** Opening TEXT PASSAGE block **

Figure 3. Auditory Go-NoGo task scheme. Schematic presentation of two trails. Orange lines mark the trail onset.
Analysis strategy
We analyzed the independent measures of all tasks using a mixed analysis of variance (ANOVA) with age, gender, and years of education as covariates. When required, p-values were adjusted using Greenhouse–Geisser correction, and Bonferroni corrections were applied for follow-up post-hoc comparisons (t-tests).
Comic strip
Two independent measures were evaluated: (1) accuracy and (2) response time (RT) of correct responses. For each subject, we calculated the accuracy in each condition by counting the number of correct answers in each condition (i.e., choosing the correct ending to the story out of two possible endings) and dividing by 13 (the number of stories in each condition). We analyzed both accuracy and RT data using a 2 (group: SZ and HC) × 4 (condition: ToM, Physical1, Empathy, and Physical2) mixed ANOVA with age, gender, and years of education as covariates.
Emotional voices
Three independent measures were evaluated: (1) accuracy, (2) intensity ratings, and (3) valence ratings. We defined response as correct when the subject’s ranking of the displayed emotion was the highest out of all ranked emotions. The “neutral” emotion served as a control condition and was not present in the computerized ranking form (Figure 2B). Thus, there was no correct way to rank it, and accuracy in terms of emotion identification was essentially not collected. Therefore, we excluded the rated accuracy analysis of the “neutral” condition, while including it in the intensity and valence analysis. We analyzed accuracy with a 2 (group: SZ and HC) × 8 (emotion: anger, disgust, fear, pain, sadness, happiness, pleasure, surprise) mixed ANOVA with age, gender, and years of education as covariates, and the other 2 measures using a 2 (group: SZ and HC) × 9 (emotion: Anger, Disgust, Fear, Pain, Sadness, Happiness, Pleasure, Neutral and Surprise) mixed ANOVA with age, gender, and years of education as covariates.
Go-NoGo
Two independent variables were measured: (1) accuracy and (2) response time (RT). As the response was registered via two buttons, one at each hand, RT was defined as the minimum of the two RTs. The effects of these two variables were tested using a 2 (group: SZ and HC) × 2 (condition: Go, NoGo) mixed ANOVA with age, gender, and years of education as covariates.
Results
Demographic and clinical characteristics
There were significant differences between groups in gender [female ratio; t(52) = 2.9, p = 0.005] and years of education [t(51) = 5.44, p < 0.001] (Table 1; Supplementary Table S1). BDI scores revealed no severe depression and MMSE showed preserved general cognitive abilities of participants in the SZ group. In addition, we performed a correlation analysis between the clinical measures and behavioral accuracy in all three tasks. No significant Bonferroni-corrected correlations were detected (Supplementary Tables S3, S4).

** Closing TEXT PASSAGE block **
** Opening DATA EXTRACTS block **

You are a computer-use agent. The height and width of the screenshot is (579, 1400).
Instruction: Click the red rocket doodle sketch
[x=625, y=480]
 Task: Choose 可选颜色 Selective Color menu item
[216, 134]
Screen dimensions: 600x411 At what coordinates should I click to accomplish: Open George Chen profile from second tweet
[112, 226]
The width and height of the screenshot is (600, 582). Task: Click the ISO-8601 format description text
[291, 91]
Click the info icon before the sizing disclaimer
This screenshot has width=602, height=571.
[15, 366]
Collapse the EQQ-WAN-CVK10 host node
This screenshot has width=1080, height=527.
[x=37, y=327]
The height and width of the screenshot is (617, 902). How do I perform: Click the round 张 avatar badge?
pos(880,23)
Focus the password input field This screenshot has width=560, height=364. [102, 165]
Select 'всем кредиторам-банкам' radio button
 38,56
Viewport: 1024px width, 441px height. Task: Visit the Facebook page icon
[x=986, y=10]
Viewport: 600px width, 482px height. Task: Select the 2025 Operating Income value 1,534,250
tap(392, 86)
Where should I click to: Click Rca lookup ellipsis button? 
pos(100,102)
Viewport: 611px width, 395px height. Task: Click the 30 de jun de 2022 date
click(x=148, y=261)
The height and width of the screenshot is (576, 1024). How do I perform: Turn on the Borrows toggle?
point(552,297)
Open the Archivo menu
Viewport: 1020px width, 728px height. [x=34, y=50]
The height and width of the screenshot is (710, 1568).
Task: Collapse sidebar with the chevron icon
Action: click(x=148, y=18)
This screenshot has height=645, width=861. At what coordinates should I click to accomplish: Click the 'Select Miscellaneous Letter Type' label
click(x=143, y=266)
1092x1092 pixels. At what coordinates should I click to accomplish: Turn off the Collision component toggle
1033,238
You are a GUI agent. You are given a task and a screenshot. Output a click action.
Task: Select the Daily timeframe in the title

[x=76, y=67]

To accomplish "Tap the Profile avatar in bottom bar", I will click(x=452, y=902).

** Closing DATA EXTRACTS block **

_PROBLEM SET_
1 - Answer these questions about the study analysis passage:
(a) In the comic strip task, what number was the count of correct answers divided by?
(b) Which emotion was left out of the accuracy analysis for the emotional voices task?
(c) In the Go-NoGo task, how was response time defined?
2 - Translate this sentence from the study analysis passage into Spanish: "We defined response as correct when the subject’s ranking of the displayed emotion was the highest out of all ranked emotions."
3 - Carry on writing the study analysis passage, picking up after its last sentence.
The listing comes from a different source than the study analysis passage.

_TASK-BY-TASK ANSWERS_
1 -
(a) 13, the number of stories in each condition.
(b) The "neutral" emotion.
(c) As the minimum of the two RTs, one from each hand's button.

2 - Definimos la respuesta como correcta cuando la puntuación que el sujeto dio a la emoción presentada fue la más alta de todas las emociones puntuadas.

3 -
Comics strip
Accuracy
A 2 (group: SZ, HC) × 4 (condition: ToM, Physical1, Empathy, Physical2) mixed ANOVA with age, gender, and years of education as covariates (Supplementary Table S5) was conducted. We found a significant main effect of group [F(1, 43) = 12.31, p = 0.001, η2p = 0.22] and a significant group × condition interaction [F(3, 43) = 3.56, p = 0.016, η2p = 0.076]. Post-hoc comparisons revealed that in all conditions, SZ showed decreased abilities in choosing the correct ending to the story (Figure 4A): Physical1 [t(45.15) = 3.74, p < 0.001], ToM [t(37.04) = 5.01, p < 0.001], Physical2 [t(35.42) = 4.62, p < 0.001] and Empathy [t(48) = 7.52, p < 0.001]. In addition, we calculated the effect sizes of these comparisons, and found a larger Cohen’s d for ToM (1.45) compared to Physical1 (1.07) and for Empathy (2.07) compared to Physical2 (1.35). Further support for the greater difficulty of SZ in social cognition relative to physical control came from post-hoc comparisons between the conditions, with significant differences among this group for the pairs ToM-Physical1 [t(21) = 3.25, p = 0.004] and Empathy-Physical2 [t(21) = 3.32, p = 0.003]. For HC the ToM-Physical1 comparison was also significant [t(27) = 3.13, p = 0.004], but with a smaller mean difference (μ = 0.133 in HC vs. μ = 0.063 in SZ).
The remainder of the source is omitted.